April 12th saw the appearance of a short article titled “Lebanon car bombing kills Palestinian Fatah official” on the BBC News website’s Middle East page. The report includes the following:
“There was no immediate claim of responsibility for the blast, which occurred in nearby Ein el-Hilweh camp.
However, Fatah gunmen have recently been involved in clashes with rival factions in Ein el-Hillweh.
One man was killed earlier this month when one dispute escalated.”
The inter-factional violence in Ein el Hilweh has been going on for many years (the BBC itself produced a report on the topic in 2008) and hence the use of the word “recently” misleads readers.
The report closes as follows:
“About 450,000 Palestinians are registered with the UN as refugees in Lebanon, and most live in 12 official camps that mainly fall outside the jurisdiction of the Lebanese security services.”

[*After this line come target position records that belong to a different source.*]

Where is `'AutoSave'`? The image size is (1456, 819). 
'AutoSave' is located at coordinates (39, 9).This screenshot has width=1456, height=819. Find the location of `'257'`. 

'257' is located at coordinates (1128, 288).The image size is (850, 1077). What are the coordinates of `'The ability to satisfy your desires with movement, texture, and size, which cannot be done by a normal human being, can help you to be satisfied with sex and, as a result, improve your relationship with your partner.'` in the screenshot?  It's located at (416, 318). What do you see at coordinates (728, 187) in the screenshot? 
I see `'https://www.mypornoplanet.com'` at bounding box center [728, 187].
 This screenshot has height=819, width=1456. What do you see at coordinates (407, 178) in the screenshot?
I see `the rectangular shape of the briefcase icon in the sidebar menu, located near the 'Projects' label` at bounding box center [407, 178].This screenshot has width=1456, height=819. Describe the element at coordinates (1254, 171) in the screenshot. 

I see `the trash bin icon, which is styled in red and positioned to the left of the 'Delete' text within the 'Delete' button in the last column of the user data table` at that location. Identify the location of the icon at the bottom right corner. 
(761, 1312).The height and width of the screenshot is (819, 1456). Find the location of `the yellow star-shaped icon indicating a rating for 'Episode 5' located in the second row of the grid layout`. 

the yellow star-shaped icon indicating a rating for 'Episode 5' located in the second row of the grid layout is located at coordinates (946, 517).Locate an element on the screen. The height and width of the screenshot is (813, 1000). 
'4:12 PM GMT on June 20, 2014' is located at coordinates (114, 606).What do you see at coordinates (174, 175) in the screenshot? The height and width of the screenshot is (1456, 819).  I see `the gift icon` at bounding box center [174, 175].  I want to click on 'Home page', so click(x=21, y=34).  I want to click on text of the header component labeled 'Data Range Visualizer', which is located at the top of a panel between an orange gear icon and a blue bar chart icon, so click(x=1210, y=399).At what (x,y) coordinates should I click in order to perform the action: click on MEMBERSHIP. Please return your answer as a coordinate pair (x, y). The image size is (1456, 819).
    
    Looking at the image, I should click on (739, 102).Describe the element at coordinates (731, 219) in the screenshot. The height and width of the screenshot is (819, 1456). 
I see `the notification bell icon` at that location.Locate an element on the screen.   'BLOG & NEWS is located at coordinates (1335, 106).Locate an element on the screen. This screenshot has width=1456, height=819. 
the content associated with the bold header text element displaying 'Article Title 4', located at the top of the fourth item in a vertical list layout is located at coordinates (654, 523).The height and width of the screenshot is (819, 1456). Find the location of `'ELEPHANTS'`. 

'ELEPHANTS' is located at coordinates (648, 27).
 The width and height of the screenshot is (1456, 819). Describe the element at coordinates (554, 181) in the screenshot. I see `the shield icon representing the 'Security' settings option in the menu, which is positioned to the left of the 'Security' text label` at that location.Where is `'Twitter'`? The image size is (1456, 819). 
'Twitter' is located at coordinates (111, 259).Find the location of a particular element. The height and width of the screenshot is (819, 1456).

Remarkably, readers are not provided with any answer to the obviously relevant question of why refugee camps on Lebanese soil are not under the jurisdiction of the Lebanese security forces. They are not informed that arrangements concerning those UNRWA-run camps were enshrined in an agreement between the PLO and the Lebanese authorities.
“Under the 1969 Cairo Accords, the Palestine Liberation Organization (PLO) was granted exclusive responsibility for administering the refugee camps in Lebanon.”
Neither are they informed that the same agreement (which was annulled in 1987 by the Lebanese parliament) allowed the PLO to establish military bases in Lebanon and to conduct cross-border terrorist operations against Israel.
Both the Taif Agreement (1989) and UNSC resolution 1559 (2004) called for the disbanding and disarmament of all Lebanese and non-Lebanese militias but neither Hizballah nor the various Palestinian militias complied with those conditions.
Obviously that missing historical context is crucial to audience understanding of the background to the story reported in this article.